---- Records to use

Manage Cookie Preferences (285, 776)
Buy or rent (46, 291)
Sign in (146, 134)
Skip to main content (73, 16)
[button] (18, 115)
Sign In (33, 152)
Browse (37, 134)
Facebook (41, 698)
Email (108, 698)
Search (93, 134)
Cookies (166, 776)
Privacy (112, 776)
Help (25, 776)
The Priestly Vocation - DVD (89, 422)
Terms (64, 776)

--------

Exercise objective = Lines from the one containing "Browse (37, 134)" through the final line of the entries above are to be output exactly; omit all others.

Completed exercise =
Browse (37, 134)
Facebook (41, 698)
Email (108, 698)
Search (93, 134)
Cookies (166, 776)
Privacy (112, 776)
Help (25, 776)
The Priestly Vocation - DVD (89, 422)
Terms (64, 776)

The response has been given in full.